Un padre così, l'autore ce lo dice quasi di sfuggita, non poteva non essere stato partigiano nelle brigate comuniste. Ma la cosa affascinante di questo bellissimo romanzo è la capacità dell'autore di confondere e intrecciare le trame, iniziando a trasformarlo nel romanzo di lui, l'autore stesso. E lo fa introducendo, nella casa del mago in cui è andato ad abitare, le figure più improbabili e forse vere che danno ritmo e fanno acquisire simpatia dal lettore. 

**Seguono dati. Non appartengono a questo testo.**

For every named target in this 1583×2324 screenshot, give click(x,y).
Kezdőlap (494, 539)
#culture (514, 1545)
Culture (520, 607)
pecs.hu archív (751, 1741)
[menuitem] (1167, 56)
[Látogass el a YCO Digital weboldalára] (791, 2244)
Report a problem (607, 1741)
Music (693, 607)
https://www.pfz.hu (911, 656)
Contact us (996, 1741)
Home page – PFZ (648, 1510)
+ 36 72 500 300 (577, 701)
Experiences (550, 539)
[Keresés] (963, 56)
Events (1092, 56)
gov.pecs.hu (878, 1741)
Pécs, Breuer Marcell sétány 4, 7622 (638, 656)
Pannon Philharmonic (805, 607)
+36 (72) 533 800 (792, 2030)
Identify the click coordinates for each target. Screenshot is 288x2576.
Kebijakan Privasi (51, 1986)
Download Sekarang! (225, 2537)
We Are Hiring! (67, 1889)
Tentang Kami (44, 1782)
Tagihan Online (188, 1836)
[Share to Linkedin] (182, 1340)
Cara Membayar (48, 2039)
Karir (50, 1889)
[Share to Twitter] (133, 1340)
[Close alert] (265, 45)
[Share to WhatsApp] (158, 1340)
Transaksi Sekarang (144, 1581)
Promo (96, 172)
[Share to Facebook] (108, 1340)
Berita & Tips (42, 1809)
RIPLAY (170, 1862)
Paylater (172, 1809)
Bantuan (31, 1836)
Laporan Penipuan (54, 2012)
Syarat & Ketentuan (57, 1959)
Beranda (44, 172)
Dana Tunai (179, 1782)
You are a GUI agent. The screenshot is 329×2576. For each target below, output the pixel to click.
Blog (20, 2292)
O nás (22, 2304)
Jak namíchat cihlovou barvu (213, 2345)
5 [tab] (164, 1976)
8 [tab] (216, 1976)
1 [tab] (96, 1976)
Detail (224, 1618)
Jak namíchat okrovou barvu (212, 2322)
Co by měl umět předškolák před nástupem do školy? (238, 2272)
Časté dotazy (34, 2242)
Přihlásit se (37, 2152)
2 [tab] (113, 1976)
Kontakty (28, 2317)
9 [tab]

Dirò subito della Degenerata, quell'improbabile donna di servizio, di origini sudamericane, peruviana per la precisione, che anziché pulire casa, "mi parlava molto. Si trattava di interminabili ciance familiari popolate di peruviani residenti a Roma...". E sarà grazie all'intervento di Rocio, come si faceva chiamare la Degenerata, ("che disapprovava apertamente lo stile di vita monacale che avevo adottato") che entrerà in gioco un altro personaggio di rilievo in questa storia, una donna di particolare bellezza e disponibilità, 
Paradisa come si faceva chiamare. "Non è proprio una puttana, precisò la sua amica (Rocio) come se mi avesse letto nel pensiero". Lascio alla curiosità del lettore gli sviluppi di questo rapporto col l'autore!
Non si può non parlare di un'altra presenza, un pò inquietante, che l'autore introduce nel gruppo delle cose curiose che gli capitano: la visitatrice, con quei passaggi che l'autore immagina notturni (ma la porta rimane sempre chiusa!) che lascia qualcosa (a cominciare da mozziconi di sigaretta) che turbano non poco Trevi. Ma saranno proprio questi strani personaggi che, al momento del loro distacco dall'autore (Rocio e Paradisa rientreranno nel loro Paese d'origine) che lasceranno "rimpianti e nostalgie" nell'autore. 
Ma l'altra qualità del romanzo è da ritrovarsi nell'intreccio ben orchestrato tra il racconto di questi improbabili personaggi, (con atmosfere da "cent'anni di solitudine" di Màrquez), con l'incontro di figure di ben altro spessore e valori. Basterà accennare al rapporto del padre (stessa scuola) con Beppe Fenoglio e i suoi racconti sui Partigiani, alla vicenda personale di un uomo come Ernst Bernhard, che a causa delle leggi razziali di Mussolini, rischiò di morire ucciso da fascisti. E sarà proprio lui, Bernhard, come racconta Pietro Citati, che, accolto il padre depresso dell'autore ("come tanti che hanno combattuto in una guerra stentava a tornare a una vita normale") nel suo studio nell'immediato dopoguerra, "lo trasformò in un guaritore". 
Sarà ancora nello studio del padre che l'autore incontra una antica lucerna, di quelle che facevano luce con l'olio prima dell'invenzione dell'elettricità. "Dopo tanto tempo è finita nella mie mani: simbolo senza dubbio confortante, ma anche ammonitore delle tenebre che incombevano, che sarebbe stato necessario attraversare". 
È l'epilogo di questo libro speciale, ed è come un ammonimento per i nostri giorni. Accade così che un grande scrittore come Trevi, partito per descriverci la straordinaria vicenda del padre, il mago del titolo, "è anche lui un mago. Questo libro è il suo incantesimo", come commenta nell'ultima di copertina Antonio Scurati, uno che di personalità e di scrittura se ne intende non poco.